--- START ---
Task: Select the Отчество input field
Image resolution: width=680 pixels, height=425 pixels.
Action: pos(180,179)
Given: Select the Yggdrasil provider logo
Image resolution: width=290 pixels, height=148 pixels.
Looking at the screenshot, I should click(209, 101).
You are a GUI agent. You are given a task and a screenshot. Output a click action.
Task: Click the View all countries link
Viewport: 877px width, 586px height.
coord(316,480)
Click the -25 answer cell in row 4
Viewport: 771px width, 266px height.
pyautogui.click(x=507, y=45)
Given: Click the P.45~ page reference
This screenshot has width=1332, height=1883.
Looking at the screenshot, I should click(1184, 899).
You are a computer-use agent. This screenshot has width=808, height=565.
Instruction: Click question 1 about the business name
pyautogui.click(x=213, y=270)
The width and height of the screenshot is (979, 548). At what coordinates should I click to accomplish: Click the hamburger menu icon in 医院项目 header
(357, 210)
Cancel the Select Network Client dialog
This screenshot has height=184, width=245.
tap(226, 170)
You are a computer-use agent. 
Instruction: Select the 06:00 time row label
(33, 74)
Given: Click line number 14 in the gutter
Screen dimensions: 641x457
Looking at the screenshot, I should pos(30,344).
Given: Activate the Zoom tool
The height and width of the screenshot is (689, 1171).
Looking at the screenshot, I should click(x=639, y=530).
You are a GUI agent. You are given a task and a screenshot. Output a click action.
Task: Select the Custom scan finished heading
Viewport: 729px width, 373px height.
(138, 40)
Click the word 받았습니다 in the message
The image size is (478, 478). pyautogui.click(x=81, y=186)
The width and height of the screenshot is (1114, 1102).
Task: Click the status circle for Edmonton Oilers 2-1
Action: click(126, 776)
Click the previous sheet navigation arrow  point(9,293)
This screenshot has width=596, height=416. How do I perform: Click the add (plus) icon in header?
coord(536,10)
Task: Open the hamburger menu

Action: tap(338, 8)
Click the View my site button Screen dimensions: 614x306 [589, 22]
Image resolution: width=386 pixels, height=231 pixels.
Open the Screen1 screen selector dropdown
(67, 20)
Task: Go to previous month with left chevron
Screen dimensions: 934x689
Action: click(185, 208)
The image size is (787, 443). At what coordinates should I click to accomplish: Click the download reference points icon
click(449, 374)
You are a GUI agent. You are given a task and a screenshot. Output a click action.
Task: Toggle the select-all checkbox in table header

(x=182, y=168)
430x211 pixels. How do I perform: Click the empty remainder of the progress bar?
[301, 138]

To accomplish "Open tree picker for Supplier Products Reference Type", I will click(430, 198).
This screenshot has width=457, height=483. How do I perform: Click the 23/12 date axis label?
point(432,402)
--- END ---
-- Work instruction --
Restate each entry word for word.

-- Exercise result --
Task: Select the Отчество input field
Image resolution: width=680 pixels, height=425 pixels.
Action: pos(180,179)
Given: Select the Yggdrasil provider logo
Image resolution: width=290 pixels, height=148 pixels.
Looking at the screenshot, I should click(209, 101).
You are a GUI agent. You are given a task and a screenshot. Output a click action.
Task: Click the View all countries link
Viewport: 877px width, 586px height.
coord(316,480)
Click the -25 answer cell in row 4
Viewport: 771px width, 266px height.
pyautogui.click(x=507, y=45)
Given: Click the P.45~ page reference
This screenshot has width=1332, height=1883.
Looking at the screenshot, I should click(1184, 899).
You are a computer-use agent. This screenshot has width=808, height=565.
Instruction: Click question 1 about the business name
pyautogui.click(x=213, y=270)
The width and height of the screenshot is (979, 548). At what coordinates should I click to accomplish: Click the hamburger menu icon in 医院项目 header
(357, 210)
Cancel the Select Network Client dialog
This screenshot has height=184, width=245.
tap(226, 170)
You are a computer-use agent. 
Instruction: Select the 06:00 time row label
(33, 74)
Given: Click line number 14 in the gutter
Screen dimensions: 641x457
Looking at the screenshot, I should pos(30,344).
Given: Activate the Zoom tool
The height and width of the screenshot is (689, 1171).
Looking at the screenshot, I should click(x=639, y=530).
You are a GUI agent. You are given a task and a screenshot. Output a click action.
Task: Select the Custom scan finished heading
Viewport: 729px width, 373px height.
(138, 40)
Click the word 받았습니다 in the message
The image size is (478, 478). pyautogui.click(x=81, y=186)
The width and height of the screenshot is (1114, 1102).
Task: Click the status circle for Edmonton Oilers 2-1
Action: click(126, 776)
Click the previous sheet navigation arrow  point(9,293)
This screenshot has width=596, height=416. How do I perform: Click the add (plus) icon in header?
coord(536,10)
Task: Open the hamburger menu

Action: tap(338, 8)
Click the View my site button Screen dimensions: 614x306 [589, 22]
Image resolution: width=386 pixels, height=231 pixels.
Open the Screen1 screen selector dropdown
(67, 20)
Task: Go to previous month with left chevron
Screen dimensions: 934x689
Action: click(185, 208)
The image size is (787, 443). At what coordinates should I click to accomplish: Click the download reference points icon
click(449, 374)
You are a GUI agent. You are given a task and a screenshot. Output a click action.
Task: Toggle the select-all checkbox in table header

(x=182, y=168)
430x211 pixels. How do I perform: Click the empty remainder of the progress bar?
[301, 138]

To accomplish "Open tree picker for Supplier Products Reference Type", I will click(430, 198).
This screenshot has width=457, height=483. How do I perform: Click the 23/12 date axis label?
point(432,402)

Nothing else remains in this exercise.